**PROBLEM DESCRIPTION:** Entries follow. Give back exactly the lines starting at the one containing "Where should I click to: Expand" and ending at the one containing "The width and height of the screenshot is (532, 397).", and no other lines.

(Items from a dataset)
○ ○ ○

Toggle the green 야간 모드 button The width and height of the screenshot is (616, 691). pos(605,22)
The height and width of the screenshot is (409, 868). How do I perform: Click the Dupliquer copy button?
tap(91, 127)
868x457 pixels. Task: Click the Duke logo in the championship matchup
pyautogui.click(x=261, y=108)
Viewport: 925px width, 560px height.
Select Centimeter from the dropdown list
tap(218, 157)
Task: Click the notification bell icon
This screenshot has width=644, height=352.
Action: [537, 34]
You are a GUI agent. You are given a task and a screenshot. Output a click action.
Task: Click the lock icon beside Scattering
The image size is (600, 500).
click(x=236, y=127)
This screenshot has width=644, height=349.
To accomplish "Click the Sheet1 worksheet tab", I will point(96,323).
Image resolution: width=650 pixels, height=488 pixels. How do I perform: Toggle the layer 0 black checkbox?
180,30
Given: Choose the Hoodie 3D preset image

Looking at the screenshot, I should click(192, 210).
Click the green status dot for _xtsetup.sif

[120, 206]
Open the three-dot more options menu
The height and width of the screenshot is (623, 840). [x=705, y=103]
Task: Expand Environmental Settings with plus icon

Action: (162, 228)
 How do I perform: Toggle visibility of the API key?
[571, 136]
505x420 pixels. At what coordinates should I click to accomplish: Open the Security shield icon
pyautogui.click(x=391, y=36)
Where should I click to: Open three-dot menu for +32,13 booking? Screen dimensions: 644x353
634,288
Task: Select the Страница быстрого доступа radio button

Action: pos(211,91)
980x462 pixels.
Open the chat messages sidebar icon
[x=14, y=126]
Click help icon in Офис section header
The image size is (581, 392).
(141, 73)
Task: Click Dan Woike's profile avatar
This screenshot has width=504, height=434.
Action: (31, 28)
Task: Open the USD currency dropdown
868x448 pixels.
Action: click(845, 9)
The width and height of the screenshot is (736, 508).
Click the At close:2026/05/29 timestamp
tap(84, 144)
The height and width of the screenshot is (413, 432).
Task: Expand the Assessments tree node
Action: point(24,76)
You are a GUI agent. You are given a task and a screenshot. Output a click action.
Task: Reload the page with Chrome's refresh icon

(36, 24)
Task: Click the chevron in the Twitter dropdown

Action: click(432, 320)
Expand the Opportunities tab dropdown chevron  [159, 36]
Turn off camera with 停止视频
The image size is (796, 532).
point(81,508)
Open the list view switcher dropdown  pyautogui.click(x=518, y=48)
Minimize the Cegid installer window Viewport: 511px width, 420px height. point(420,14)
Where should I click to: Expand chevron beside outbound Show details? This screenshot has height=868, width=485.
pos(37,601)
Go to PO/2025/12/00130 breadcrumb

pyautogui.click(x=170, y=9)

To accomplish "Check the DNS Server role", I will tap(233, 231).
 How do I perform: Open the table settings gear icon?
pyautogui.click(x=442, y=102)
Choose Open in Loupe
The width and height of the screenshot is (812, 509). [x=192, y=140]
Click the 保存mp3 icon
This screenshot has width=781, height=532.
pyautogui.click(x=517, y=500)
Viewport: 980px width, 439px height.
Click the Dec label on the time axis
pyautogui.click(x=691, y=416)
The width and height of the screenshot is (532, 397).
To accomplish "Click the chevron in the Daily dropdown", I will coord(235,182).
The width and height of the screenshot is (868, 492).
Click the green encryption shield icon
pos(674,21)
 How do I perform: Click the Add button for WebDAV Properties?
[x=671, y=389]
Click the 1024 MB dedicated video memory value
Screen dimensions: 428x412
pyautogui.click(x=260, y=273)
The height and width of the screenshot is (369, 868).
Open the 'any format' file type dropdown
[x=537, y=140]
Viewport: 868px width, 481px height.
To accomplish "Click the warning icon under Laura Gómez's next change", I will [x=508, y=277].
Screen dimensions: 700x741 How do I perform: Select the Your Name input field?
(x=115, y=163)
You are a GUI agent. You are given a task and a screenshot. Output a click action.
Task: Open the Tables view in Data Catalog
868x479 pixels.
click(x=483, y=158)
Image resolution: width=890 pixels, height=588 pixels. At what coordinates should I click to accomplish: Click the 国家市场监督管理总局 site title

○ ○ ○

**SOLUTION TO THE EXERCISE:**
Where should I click to: Expand chevron beside outbound Show details? This screenshot has height=868, width=485.
pos(37,601)
Go to PO/2025/12/00130 breadcrumb

pyautogui.click(x=170, y=9)

To accomplish "Check the DNS Server role", I will tap(233, 231).
 How do I perform: Open the table settings gear icon?
pyautogui.click(x=442, y=102)
Choose Open in Loupe
The width and height of the screenshot is (812, 509). [x=192, y=140]
Click the 保存mp3 icon
This screenshot has width=781, height=532.
pyautogui.click(x=517, y=500)
Viewport: 980px width, 439px height.
Click the Dec label on the time axis
pyautogui.click(x=691, y=416)
The width and height of the screenshot is (532, 397).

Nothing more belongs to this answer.